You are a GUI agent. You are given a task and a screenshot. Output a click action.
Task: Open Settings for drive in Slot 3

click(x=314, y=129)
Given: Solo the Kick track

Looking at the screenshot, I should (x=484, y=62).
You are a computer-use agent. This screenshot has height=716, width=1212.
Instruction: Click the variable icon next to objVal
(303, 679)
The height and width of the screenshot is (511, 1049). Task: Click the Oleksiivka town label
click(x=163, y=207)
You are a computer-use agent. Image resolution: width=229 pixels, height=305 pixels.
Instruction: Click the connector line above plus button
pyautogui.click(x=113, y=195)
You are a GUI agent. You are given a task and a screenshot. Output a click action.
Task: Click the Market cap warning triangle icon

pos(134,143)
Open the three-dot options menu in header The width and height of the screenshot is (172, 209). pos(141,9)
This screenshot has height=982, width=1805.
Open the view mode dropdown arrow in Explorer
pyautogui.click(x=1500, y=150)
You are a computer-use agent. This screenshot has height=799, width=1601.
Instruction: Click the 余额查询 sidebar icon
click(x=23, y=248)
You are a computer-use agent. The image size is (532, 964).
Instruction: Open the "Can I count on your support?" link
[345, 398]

## What you are asked to do
All the data is to be copied over exactly as it stands.

## Result for this task
You are a GUI agent. You are given a task and a screenshot. Output a click action.
Task: Open Settings for drive in Slot 3

click(x=314, y=129)
Given: Solo the Kick track

Looking at the screenshot, I should (x=484, y=62).
You are a computer-use agent. This screenshot has height=716, width=1212.
Instruction: Click the variable icon next to objVal
(303, 679)
The height and width of the screenshot is (511, 1049). Task: Click the Oleksiivka town label
click(x=163, y=207)
You are a computer-use agent. Image resolution: width=229 pixels, height=305 pixels.
Instruction: Click the connector line above plus button
pyautogui.click(x=113, y=195)
You are a GUI agent. You are given a task and a screenshot. Output a click action.
Task: Click the Market cap warning triangle icon

pos(134,143)
Open the three-dot options menu in header The width and height of the screenshot is (172, 209). pos(141,9)
This screenshot has height=982, width=1805.
Open the view mode dropdown arrow in Explorer
pyautogui.click(x=1500, y=150)
You are a computer-use agent. This screenshot has height=799, width=1601.
Instruction: Click the 余额查询 sidebar icon
click(x=23, y=248)
You are a computer-use agent. The image size is (532, 964).
Instruction: Open the "Can I count on your support?" link
[345, 398]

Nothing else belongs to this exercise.